Correspondance de Voltaire/1763/Lettre 5333

La bibliothèque libre.
Correspondance : année 1763GarnierŒuvres complètes de Voltaire, tome 42 (p. 514-515).

5333. — DU CARDINAL DE BERNIS.
À Vic-sur-Aisne, le 5 juillet.

Je vous demande pardon, mon cher confrère, d’un si long silence. J’ai fait de petits voyages ; mais comme on ne gagne jamais rien de bon à voyager, je suis revenu ici avec un gros rhume, un peu de fièvre, et un peu de goutte. Je n’ai point voulu vous écrire quand j’étais de mauvaise humeur.

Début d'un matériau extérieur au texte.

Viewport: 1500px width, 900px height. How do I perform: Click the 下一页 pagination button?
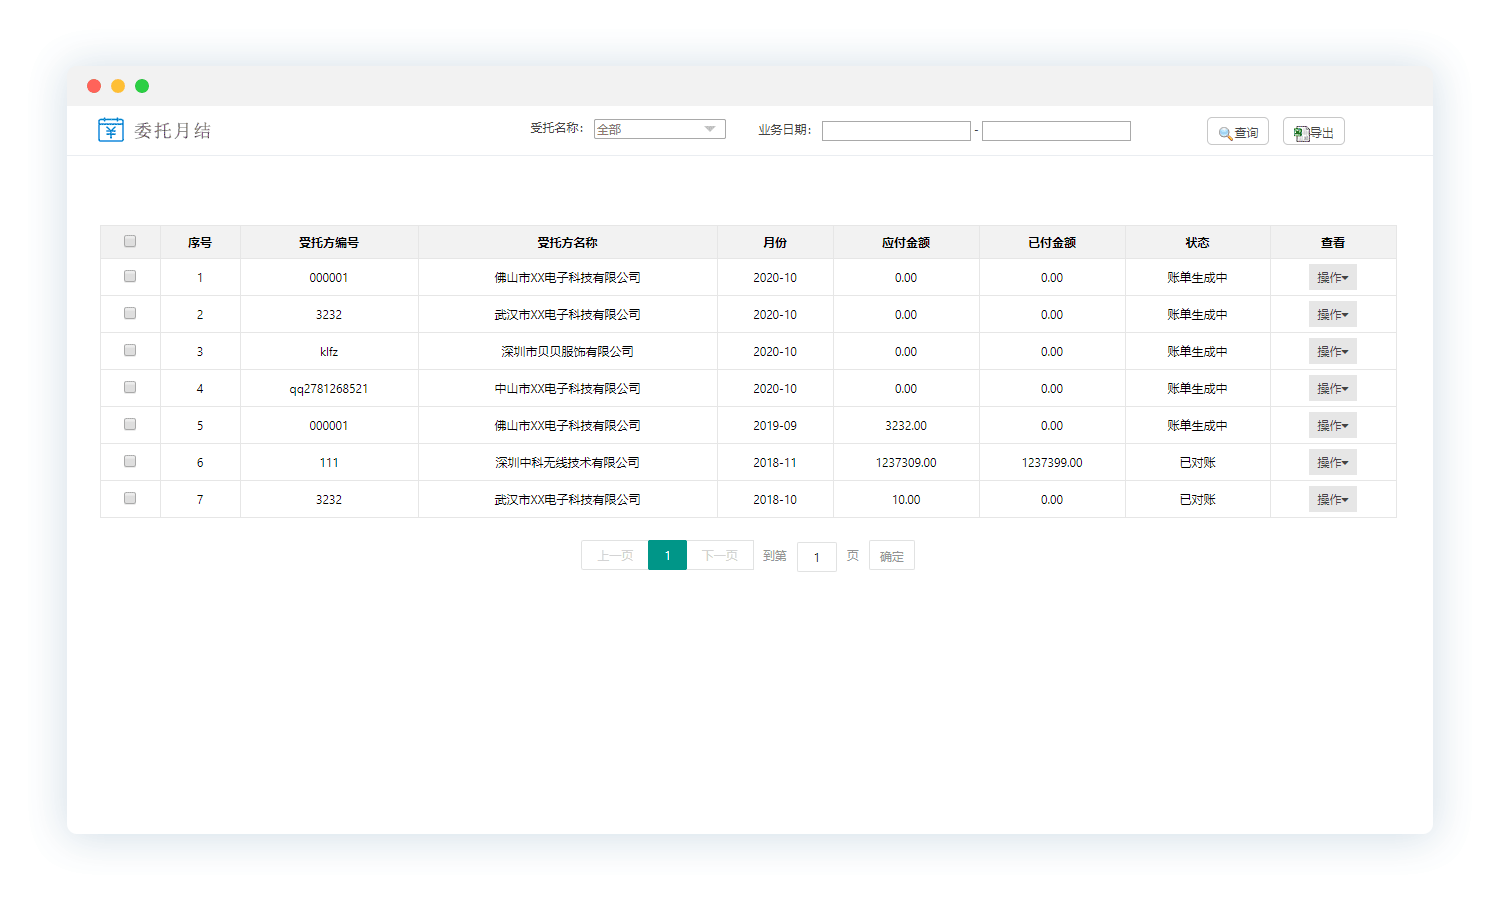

Olympie m’est venue d’Allemagne. Je vous remercie, et vous fais hommage des larmes qu’elle m’a fait verser. Cassandre est toujours le personnage qui m’intéresse le moins ; mais Statira, mais Olympie, mais le grand prêtre, sont d’une grande beauté. Il me semble que les gens de goût ont fort accueilli cette tragédie. Il faut laisser dire que c’est un opéra récité : c’est un mérite de plus d’avoir choisi une action vraiment tragique, qui se lie nécessairement avec la pompe du spectacle. On m’écrit que le second volume de l’Histoire de Pierre le Grand paraît, et que vous avez donné une nouvelle édition de votre Histoire universelle, dans laquelle notre dernière guerre est comprise. J’ai mandé qu’on m’envoie tout cela. Outre l’empressement que j’ai pour tout ce qui vient de vous, je suis fort curieux de savoir comment vous avez traité la guerre d’Allemagne. Peu de vos lecteurs seront plus dignes que moi d’apprécier cette partie de votre Histoire générale.

Votre dernière lettre m’annonce une résolution qui m’afflige. Vous voulez vivre et mourir chez les Allobroges. Je m’étais flatté de vous revoir dans mon voisinage. J’espère au moins que l’air pur des Alpes vous fera vivre autant que Sophocle. On vous appellera un jour le Vieux de la Montagne, bien différent de celui qui faisait trembler tous les rois d’Asie. Votre empire sera plus doux ; vous éclairerez votre siècle, et vous ne ferez peur qu’aux vices et aux ridicules. Pour moi, à qui on a donné pour pénitence de jouir tranquillement d’une grande dignité et d’un revenu honnête, je cultiverai mon jardin ; je lirai pour la centième fois vos ouvrages ; je comparerai les temps, les actions des hommes, les contrastes de la vie ; j’allongerai la mienne par la frugalité du corps et par la tranquillité de l’âme, je l’animerai par l’amitié, je la diversifierai par des études variées et toujours volontaires : voilà mon plan, où vous voyez que vous tenez la place honorable.

Adieu, mon cher confrère ; soyez toujours gai, et faites-moi part de votre gaieté.